The feature worked like a charm even after I installed screen protectors.

Camera and Live Photos


Photo taken by iPhone 6 Plus (left) is slightly overexposed for the hazy sky while the photo shot by iPhone 6s Plus stays more true to the actual scene in terms of colour and exposure. There are more details in the foreground as well. ST PHOTO: TREVOR TAN

Both iPhones feature an improved 12-megapixel rear camera (up from 8-megapixel previously) that shoots 4K (3,840 x 2,160 pixels) videos.

Selfie lovers will like that the front-facing camera has been upgraded to 5 megapixels (from 1.2-megapixel previously). This camera uses the phone's display as a flash, a feature which Apple coins Retina flash.


Taken in low lighting conditions, the selfie taken by an iPhone 6 Plus (left) has more image noise artefacts and the subjects’ faces are a tad dark. With the Retina flash of iPhone 6s Plus, the selfie (right) taken exhibits more natural skin tones. No more dark faces too. ST PHOTO: TREVOR TAN

The main difference between the cameras of the new iPhones remains the presence of an optical image stabiliser (OIS) in the larger iPhone 6s Plus. OIS compensates for camera shake and yields sharper images, especially under dim conditions when exposure times would be longer. It also makes videos appear less jerky. Comparing the 4K videos I shot while walking, the ones taken by iPhone 6s Plus showed less shake.

There is a new camera function called Live Photos in both iPhones. It is enabled by default in the camera but you can disable it if you prefer so. When you take a photo, you get one still image, as well as animated footage - or 'moments' - spanning 1.5sec before and after the picture was taken. During preview on the phone, just press a little harder on the screen to see those moments.

You might find your initial attempts of this function to be quite hilarious though, as the ending moments tend to be when you put down the phone. The trick is to wait for the word "Live" on the camera app to disappear before you put down the phone.

Pictures and videos shot by both iPhones are excellent, with crisp details and minimal noise artifacts. And unlike some smartphones, images are not marred by overzealous sharpening.

To compare the cameras of both phones, I used both to take a series of the same scenes. Images taken by the iPhone 6s Plus showed marginally more accurate colours and exposure levels.


Comparing the same playground scene taken by iPhone 6 Plus (left) and iPhone 6s Plus, the latter looks sharper with more accurate colour reproduction.
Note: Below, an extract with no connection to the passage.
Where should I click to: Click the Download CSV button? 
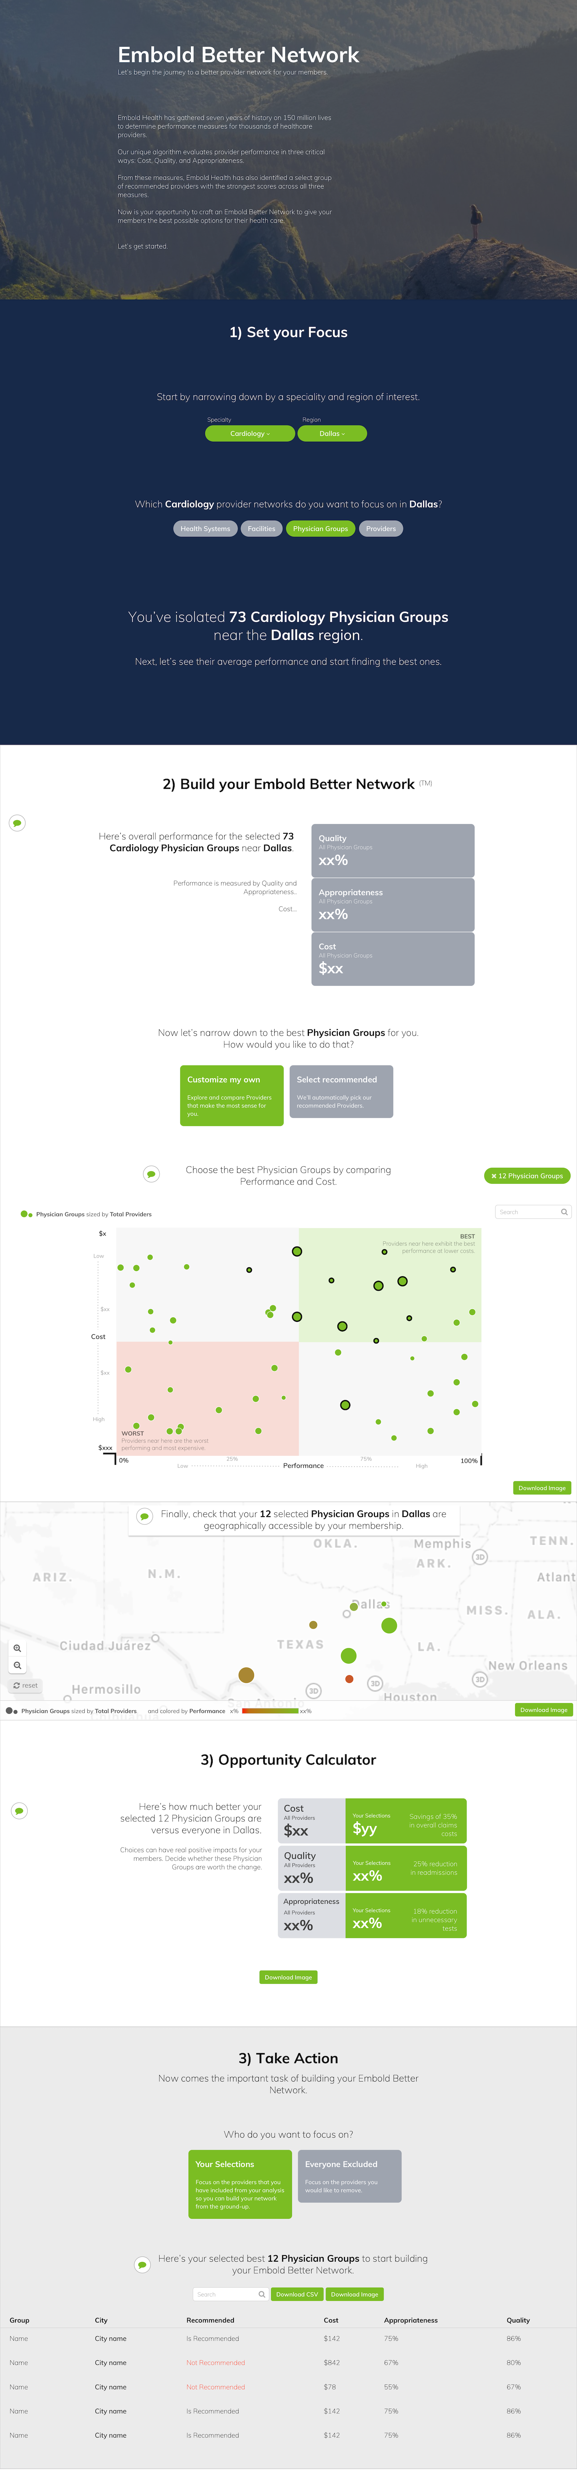297,2295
ST PHOTO: TREVOR TAN

Selfie lovers will love the greater and sharper details of the new front camera. The Retina flash worked well. Unlike the unnatural spotlit effect with most phone camera flashes, I got natural skin tones.

Battery life

To stress-test the battery, I looped a 720p video at full brightness and full volume, and with Wi-Fi on. The iPhone 6s lasted 6hr 50min, while the iPhone 6s Plus lasted 7hr 10min. The iPhone 6s lasted around the same time as the iPhone 6, while the iPhone 6s Plus lasted 25min less than its predecessor. Under normal use, both phones should be able to last a working day.

Verdict

If you are still using iPhone 5s, you definitely have to upgrade to the Apple iPhone 6s or iPhone 6s Plus. Even if you are using the previous models, the 3D Touch feature and better cameras are well worth the upgrade.